# Data for this task:

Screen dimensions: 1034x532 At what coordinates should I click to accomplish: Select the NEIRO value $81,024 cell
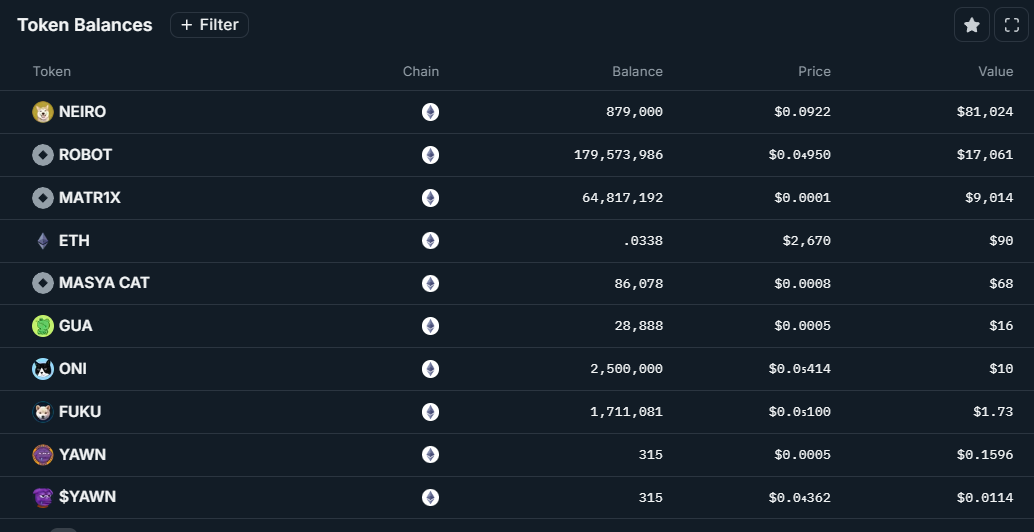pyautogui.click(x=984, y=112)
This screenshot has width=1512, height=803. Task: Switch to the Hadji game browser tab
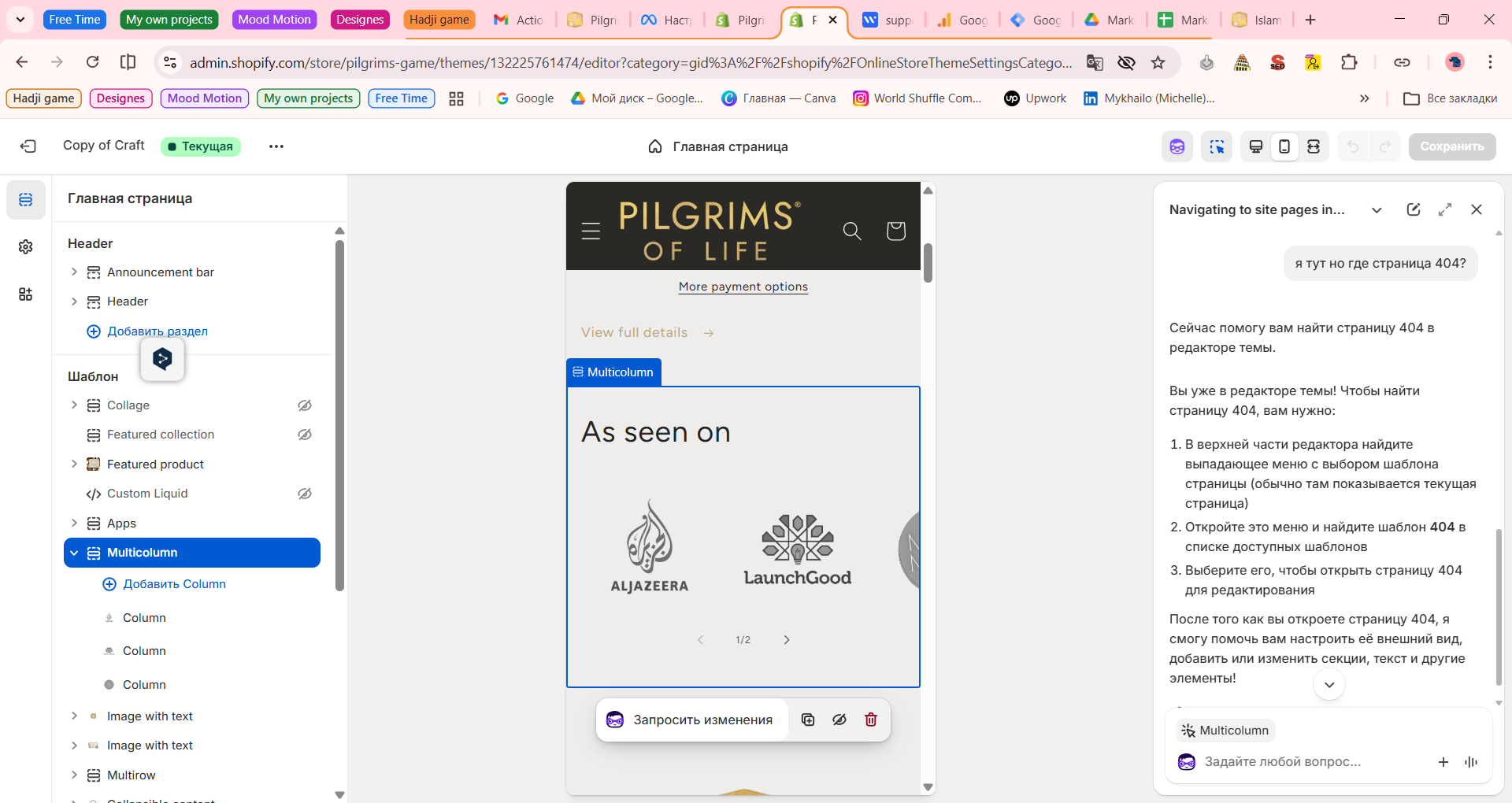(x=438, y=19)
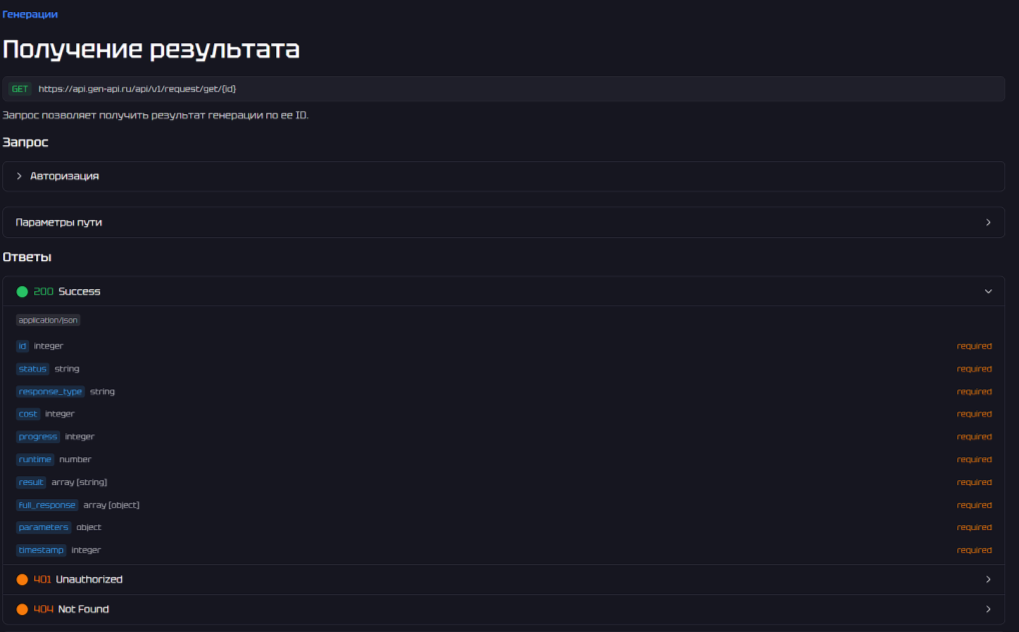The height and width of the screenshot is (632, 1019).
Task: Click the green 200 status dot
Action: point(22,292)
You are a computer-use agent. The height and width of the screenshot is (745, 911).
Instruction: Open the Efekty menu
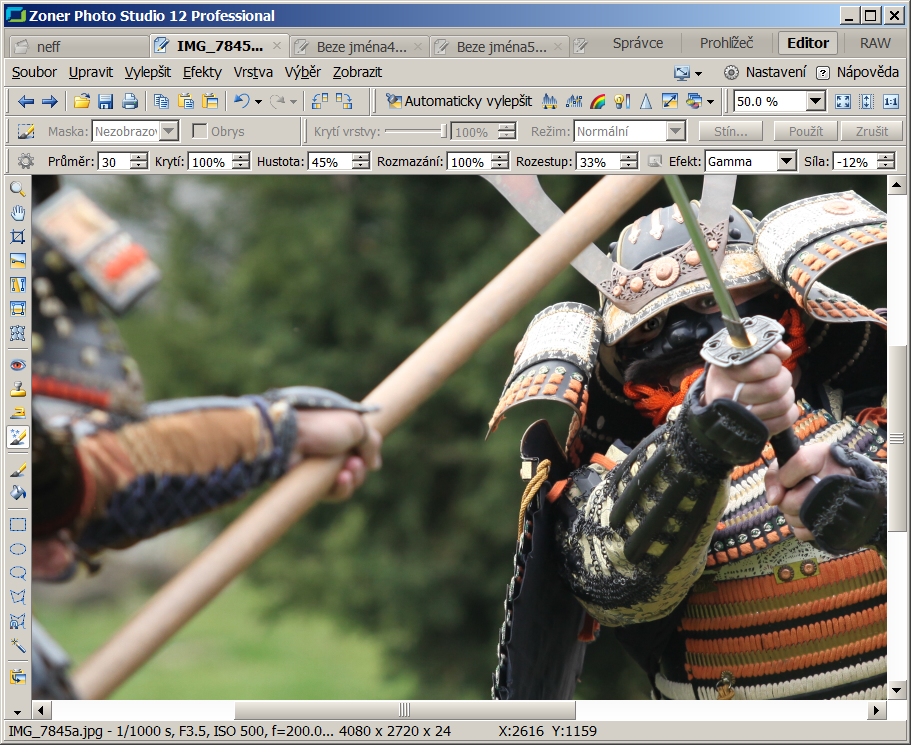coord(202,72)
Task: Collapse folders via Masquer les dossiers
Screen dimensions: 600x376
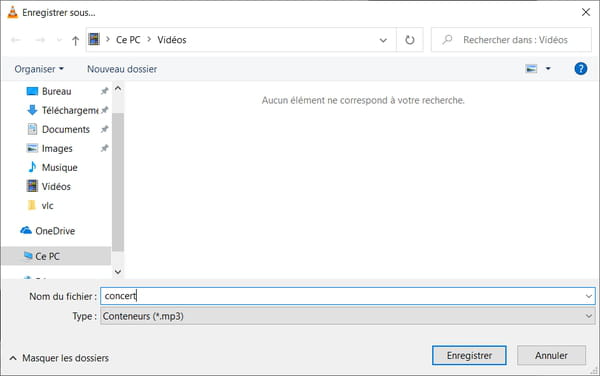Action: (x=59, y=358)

---

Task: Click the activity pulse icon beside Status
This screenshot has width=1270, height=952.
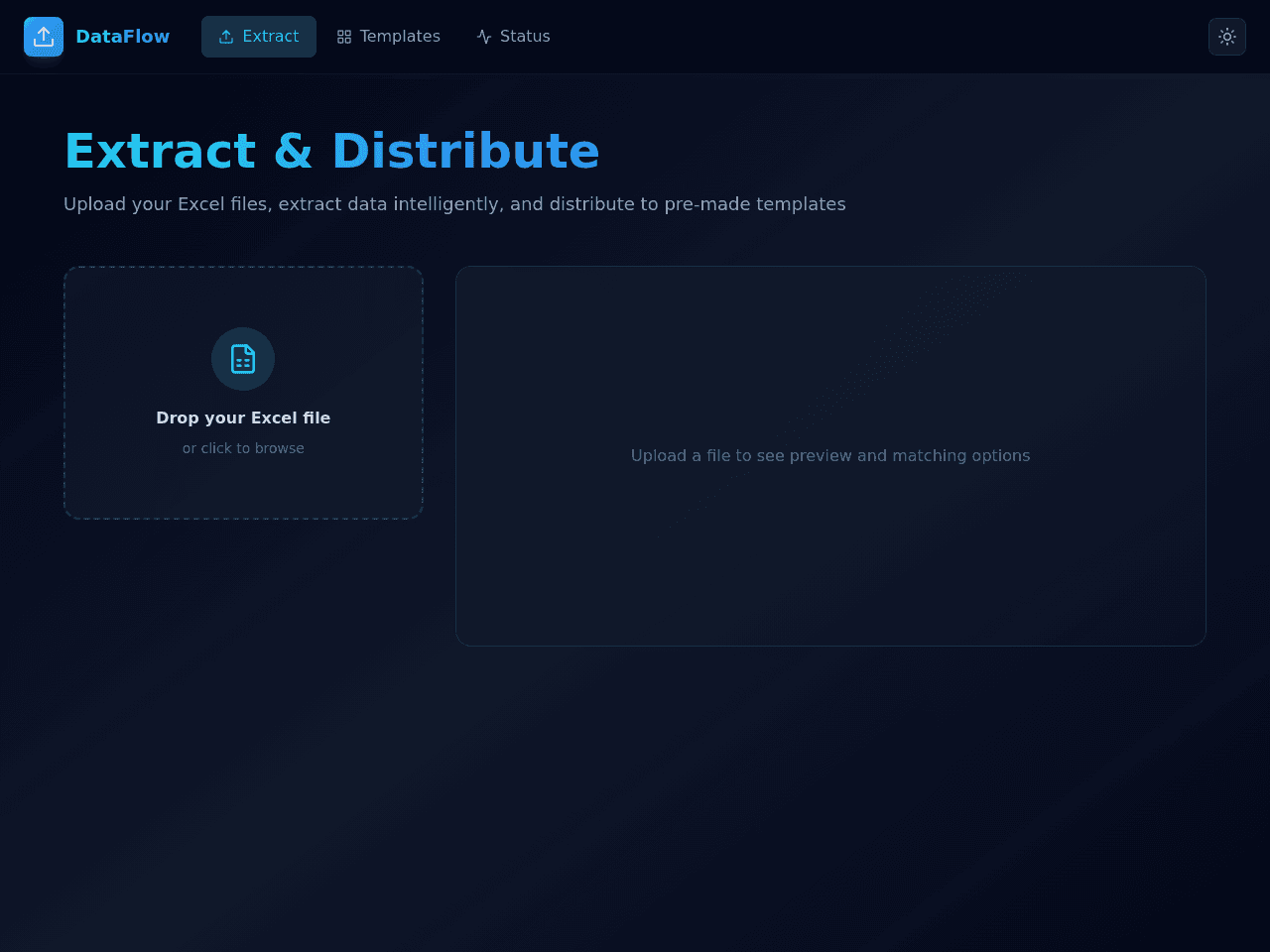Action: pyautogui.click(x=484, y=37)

# What you need to do:
Set down again, without any change, the lines between the one containing "Screen dimensions: 1034x532" and the one containing "Action: (x=59, y=358)", both of those lines included. Leave the pictures out of your answer.

# Exercise output:
Screen dimensions: 1034x532 At what coordinates should I click to accomplish: Select the NEIRO value $81,024 cell
pyautogui.click(x=984, y=112)
This screenshot has width=1512, height=803. Task: Switch to the Hadji game browser tab
(x=438, y=19)
The height and width of the screenshot is (632, 1019).
Task: Click the green 200 status dot
Action: point(22,292)
You are a computer-use agent. The height and width of the screenshot is (745, 911).
Instruction: Open the Efekty menu
coord(202,72)
Task: Collapse folders via Masquer les dossiers
Screen dimensions: 600x376
Action: (x=59, y=358)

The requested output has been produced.